Extracellular cell wall β(1,3)glucan is required to couple septation to actomyosin ring contraction

• Published in: The Journal of cell biology Vol. 203; no. 2; pp. 265 - 282
• Main Authors: Muñoz, Javier, Cortés, Juan Carlos G, Sipiczki, Matthias, Ramos, Mariona, Clemente-Ramos, José Angel, Moreno, M Belén, Martins, Ivone M, Pérez, Pilar, Ribas, Juan Carlos
• Format: Journal Article
• Language: English
• Published: United States The Rockefeller University Press 28.10.2013
• Subjects: Actomyosin - metabolism; beta-Glucans - metabolism; Cell Membrane - metabolism; Cell Wall - metabolism; Cytokinesis; Genotype; Glucosyltransferases - genetics; Glucosyltransferases - metabolism; Microbial Viability; Microscopy, Fluorescence; Phenotype; Schizosaccharomyces - genetics; Schizosaccharomyces - metabolism; Schizosaccharomyces pombe Proteins - genetics; Schizosaccharomyces pombe Proteins - metabolism; Signal Transduction; Time Factors; Time-Lapse Imaging
• ISSN: 0021-9525; 1540-8140
• DOI: 10.1083/jcb.201304132

Cytokinesis has been extensively studied in different models, but the role of the extracellular cell wall is less understood.
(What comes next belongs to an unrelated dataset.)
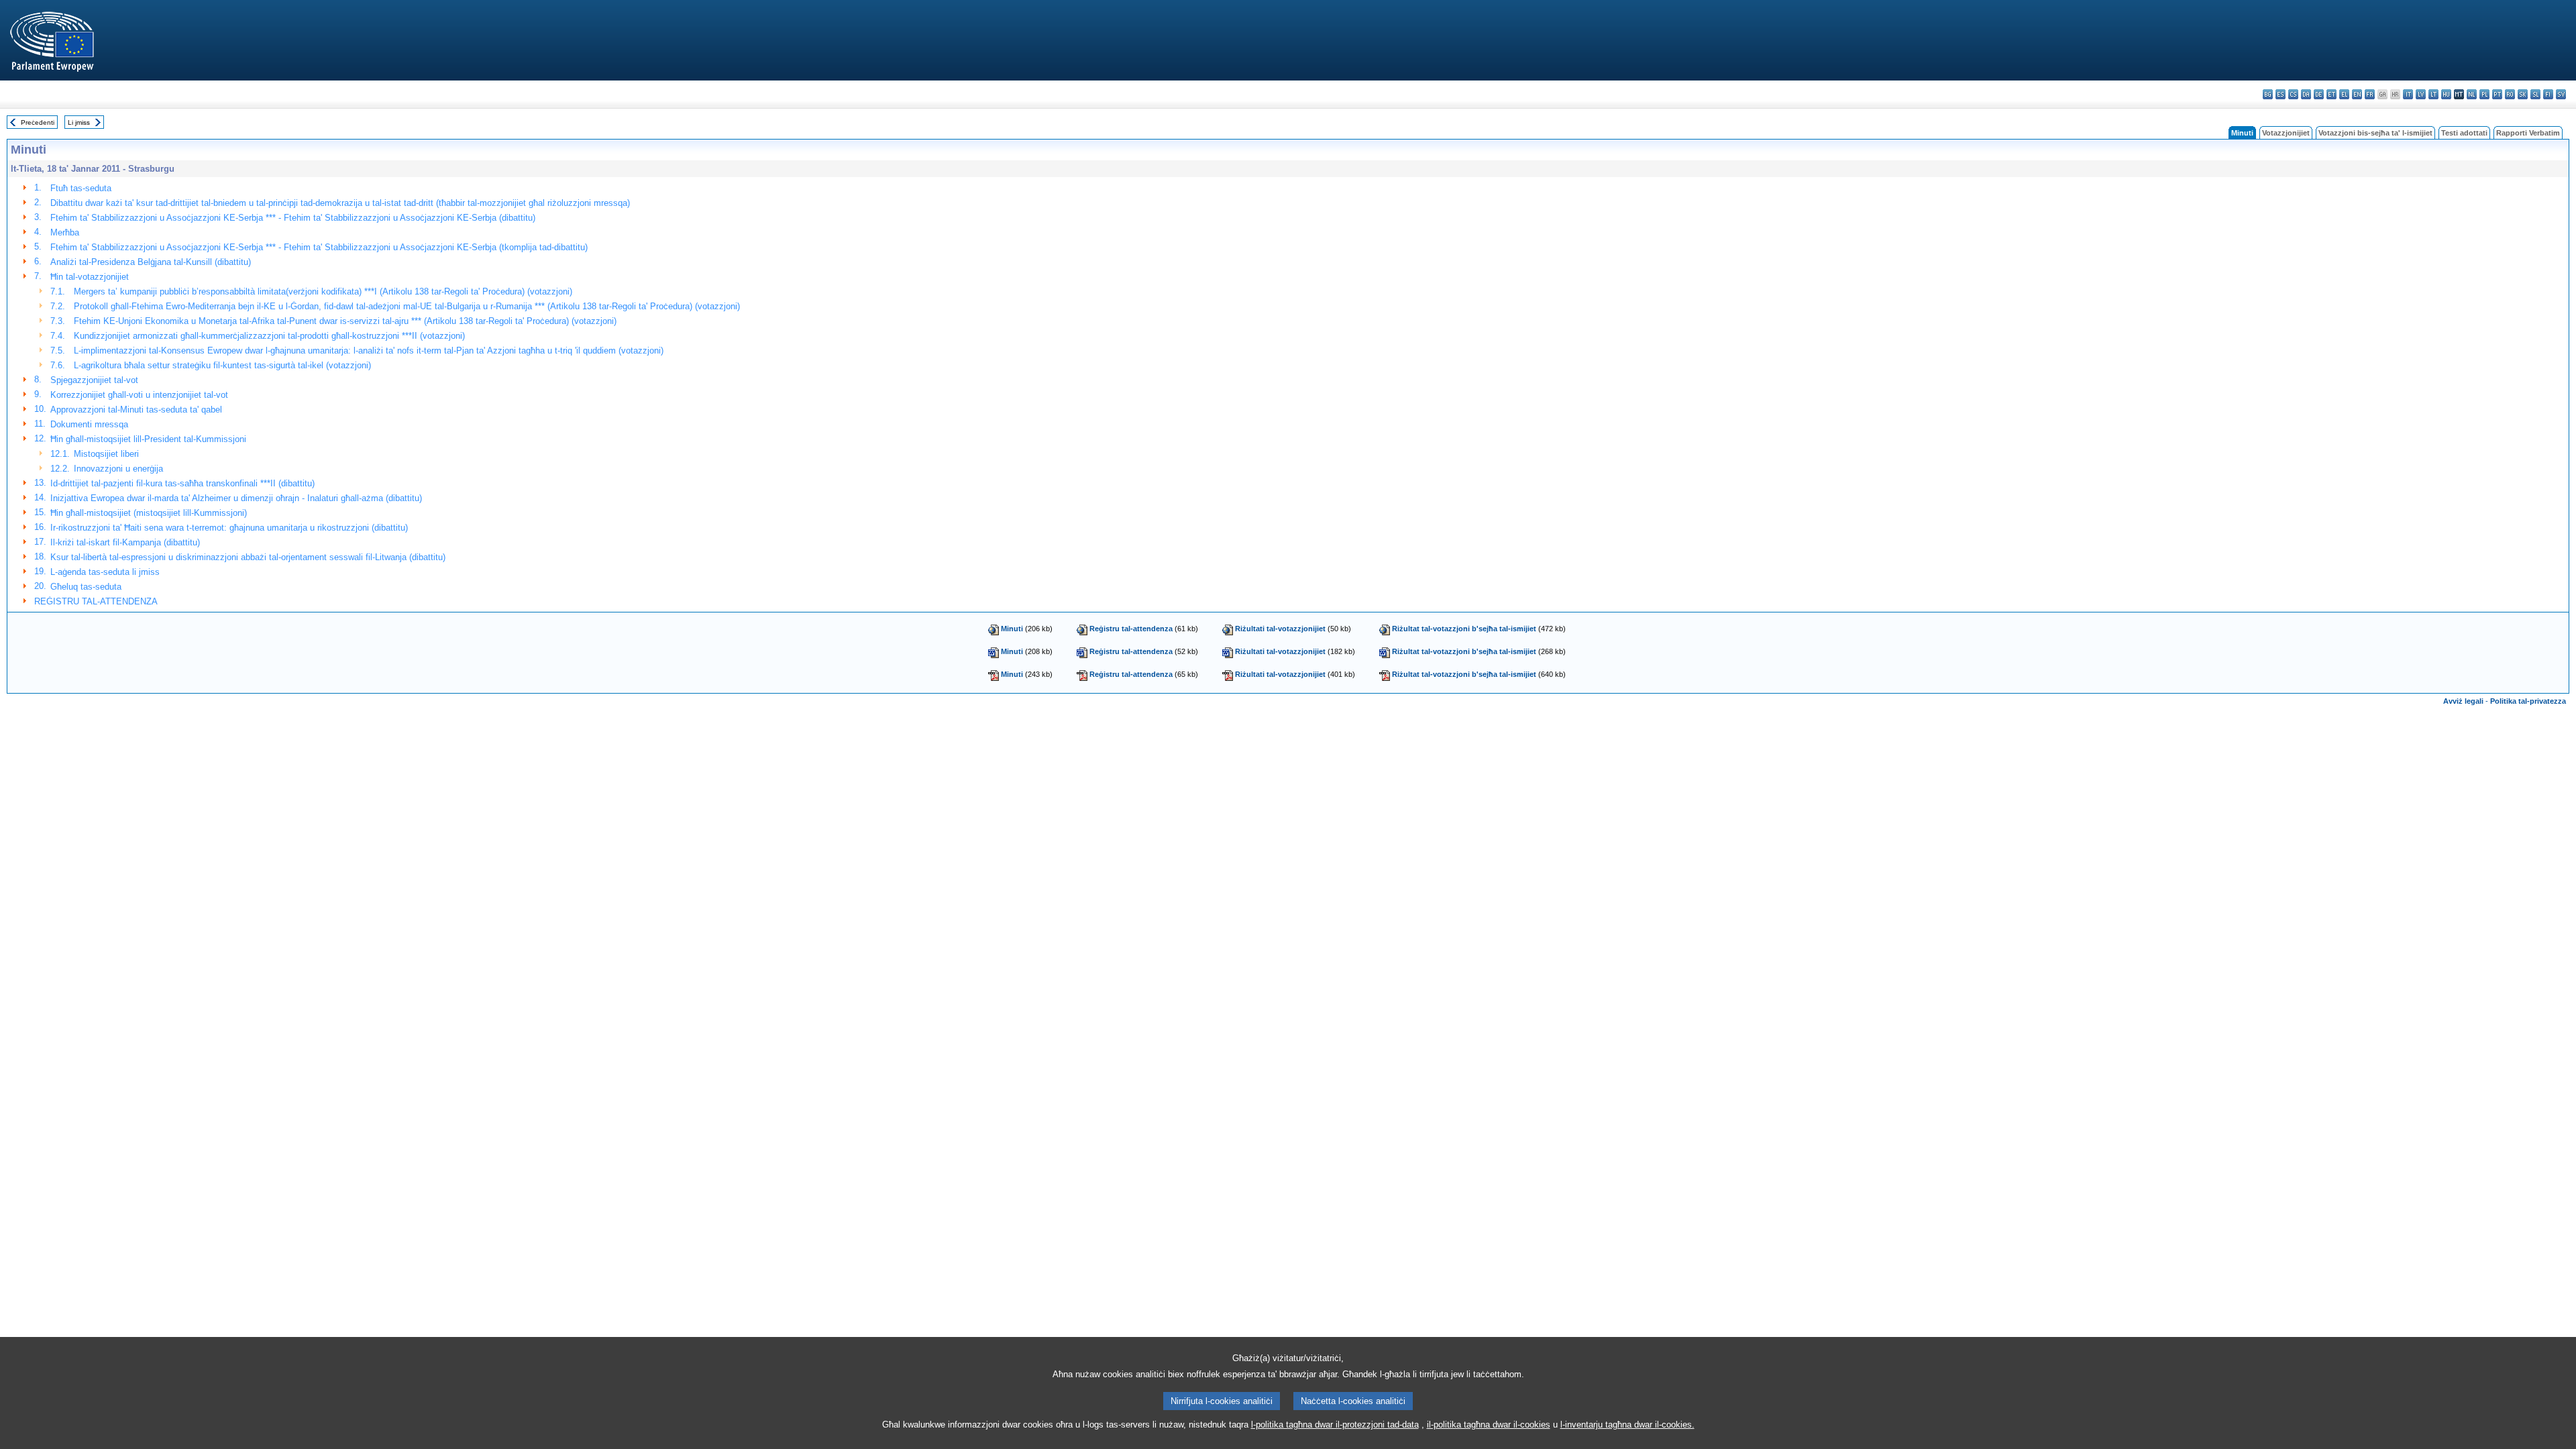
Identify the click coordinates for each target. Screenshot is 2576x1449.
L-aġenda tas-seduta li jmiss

Here we studied this process in fission yeast. The essential protein Bgs4 synthesizes the main cell wall β(1,3)glucan. We show that Bgs4-derived β(1,3)glucan is required for correct and stable actomyosin ring positioning in the cell middle, before the start of septum formation and anchorage to the cell wall. Consequently, β(1,3)glucan loss generated ring sliding, oblique positioned rings and septa, misdirected septum synthesis indicative of relaxed rings, and uncoupling between a fast ring and membrane ingression and slow septum synthesis, suggesting that cytokinesis can progress with defective septum pushing and/or ring pulling forces. Moreover, Bgs4-derived β(1,3)glucan is essential for secondary septum formation and correct primary septum completion. Therefore, our results show that extracellular β(1,3)glucan is required for cytokinesis to connect the cell wall with the plasma membrane and for contractile ring function, as proposed for the equivalent extracellular matrix in animal cells.